The bell in the Clocktower began to ring precisely at 8:46 a.m. Wednesday, marking the time American Airlines flight 11 struck the north tower of the World Trade Center.

It was also the time a special 9/11 memorial ceremony got under way at the Rome Firefighters Memorial Plaza.

U.S. Army Sgt. 1st Class Dustin Swarnes, a young enlistee at Fort Campbell, Kentucky, on the day of the terrorist attack, reminded a large audience that the day has changed the way Americans go about routine day-to-day tasks.

“Some of you may remember taking family members to the gate at the airport and not just to the security gate, or attending sporting events without going through metal detectors,” Swarnes said. “Many first responders are losing their lives today, so lets keep them in our thoughts.”

“I was like everyone else that morning, not believing what was unfolding before me that morning on the news,” Swarnes recalled. “I knew my vacation was going to be cut short. Within a few days I was sent on a bus, because all aircraft were still grounded, to a nuclear plant in Kentucky to guard.”

Swarnes said many young men and women have been motivated by the events of that day to become firefighters, police, EMTs and soldiers.

“I respect them greatly because they are volunteering at a time when we know that there are attacks, all kinds of terroristic threats against the United States and fellow Americans, so they are stepping up when there is a time of danger,” Swarnes said.

The Rev.

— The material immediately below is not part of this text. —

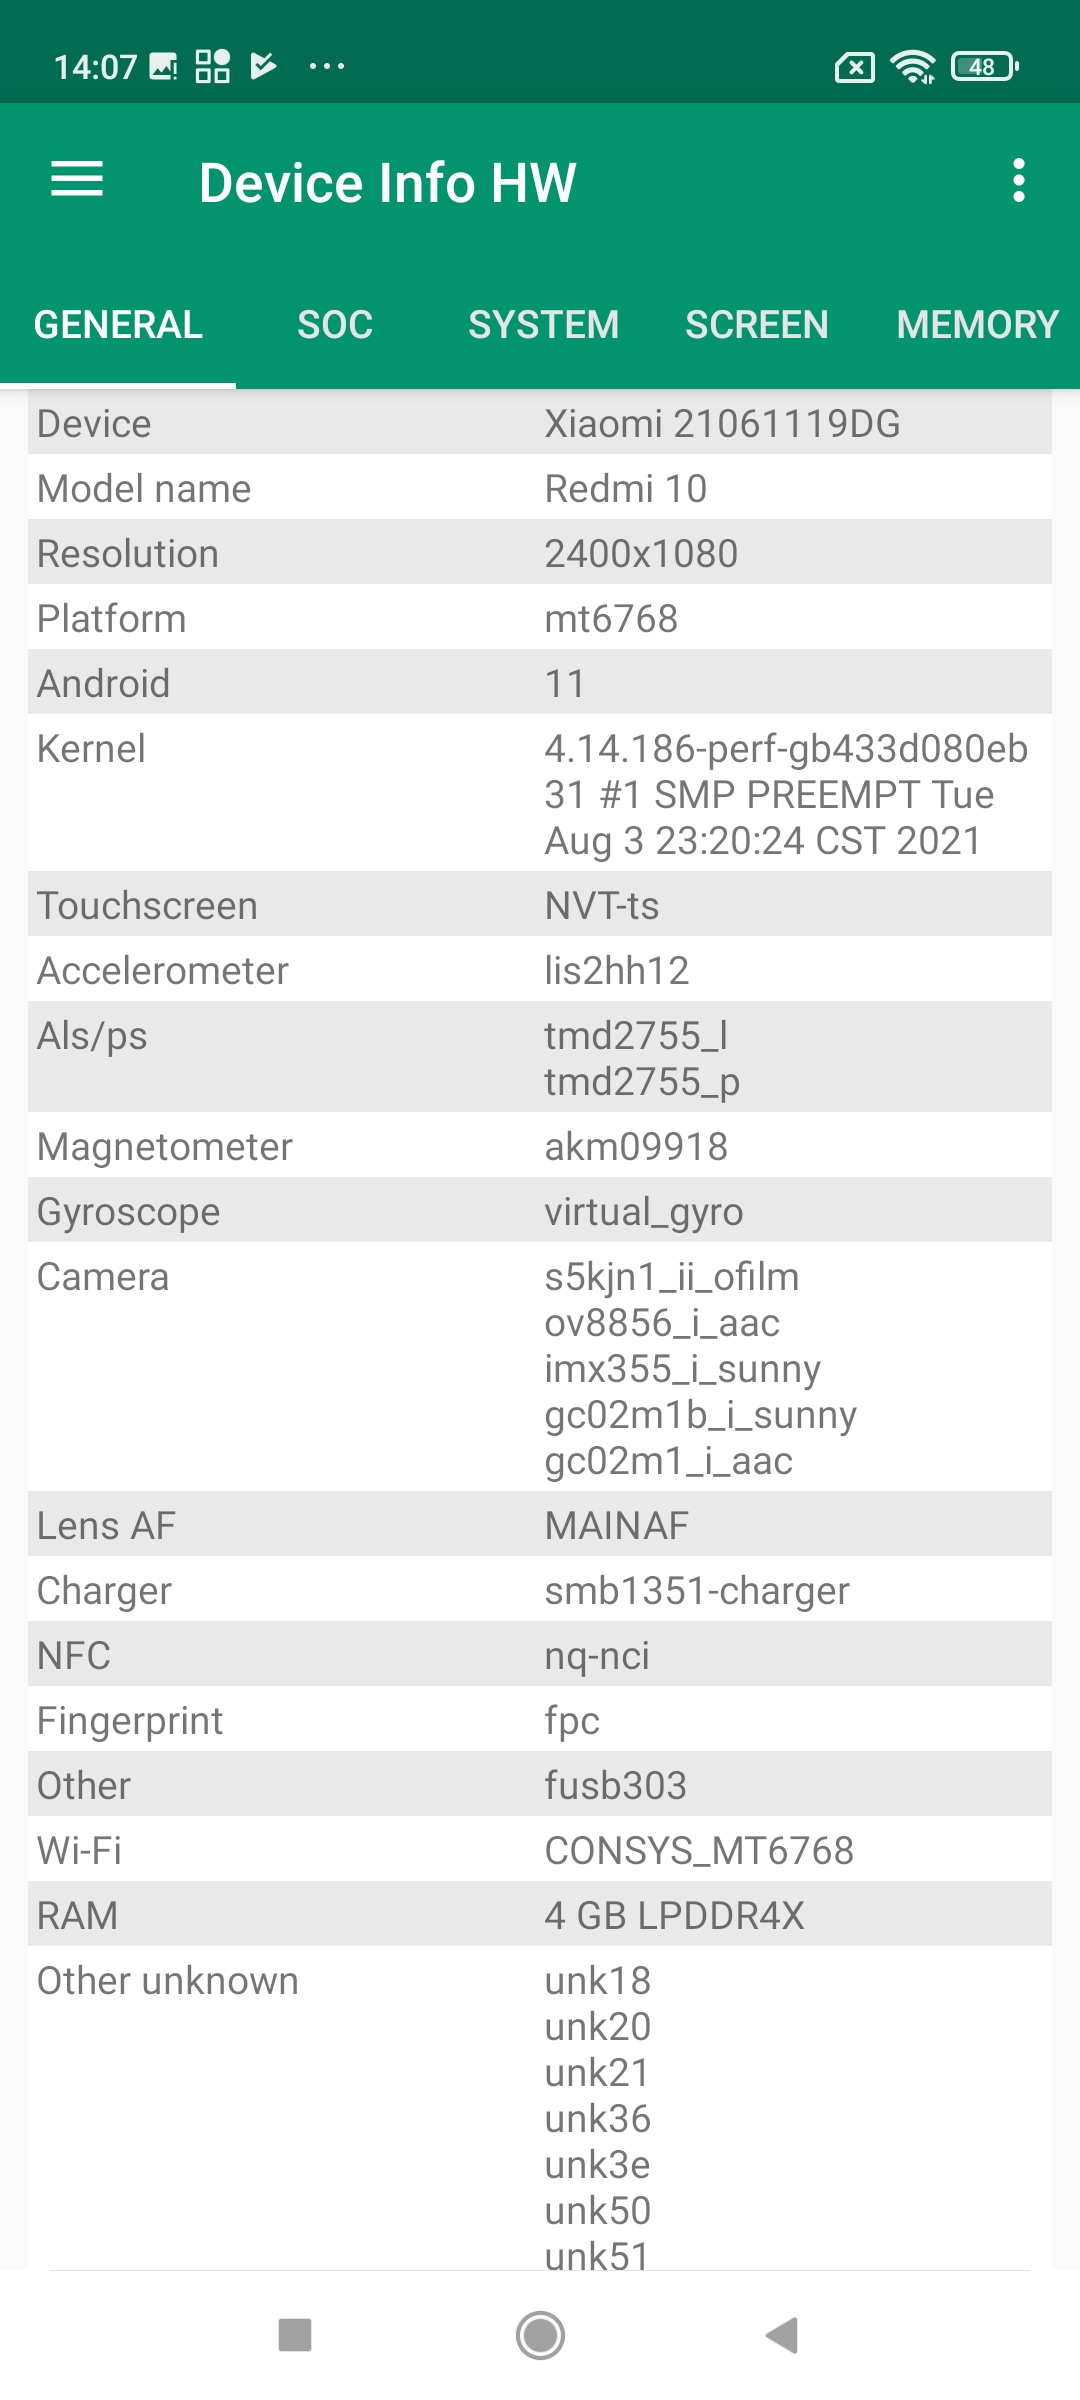The width and height of the screenshot is (1080, 2400).
Task: Open the SCREEN tab
Action: pos(756,325)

Monty Stallins of the Second Avenue Baptist Church reminded the crowd that hundred of firefighters, police and paramedics ran toward the danger on Sept. 11, 2001.

“They ran into the chaos, they ran into the dust, they ran into the collapse and death and destruction all around them,” Stallins said. “It is not enough to simply remember. We must live out of their memory. We must live in honor of their legacy. We’re surrounded by people who are doing that every day.”

Stallins encouraged the crowd to think about how they would give of themselves for the good of the community “because ultimately that is how we show that we have not forgotten.”

Floyd County Police Lt. Dana Collum rang the last alarm bell in a 4-1-2 pattern in remembrance of the 343 firefighters, 61 law enforcement officers and 8 emergency medical technicians who were killed during the attack in New York.

The total death toll was 2,977, but many first responders and private citizens alike who suffered debilitating injuries that day are still suffering 18 years later.

“We will never forget,” said Rome Floyd County Fire Department Sgt. Jamie Lambert.

Military and emergency response agency representatives who lined the Firefighters Memorial Plaza included U.S. Air Force Master Sgt. Keith Thrash, David Harris from the U.S. Marine Corps, Jeff Rogers from the U.S. Navy, Rome-Floyd County Fire Department Division Chief Dean Oswalt, Floyd County Police Capt. David Bohannon, Rome Police Maj. Rodney Bailey, Floyd County Sheriff’s Office Maj. Dave Roberson, 911 Center Assistant Director Sommer Davis Robinson, Floyd Medical Center Paramedic Daniel Helton, Georgia State Patrol Capt. Doug Shamblin, Floyd County Emergency Management Agency Director Tim Herrington and Redmond Regional Medical Center Paramedic Dan Proctor.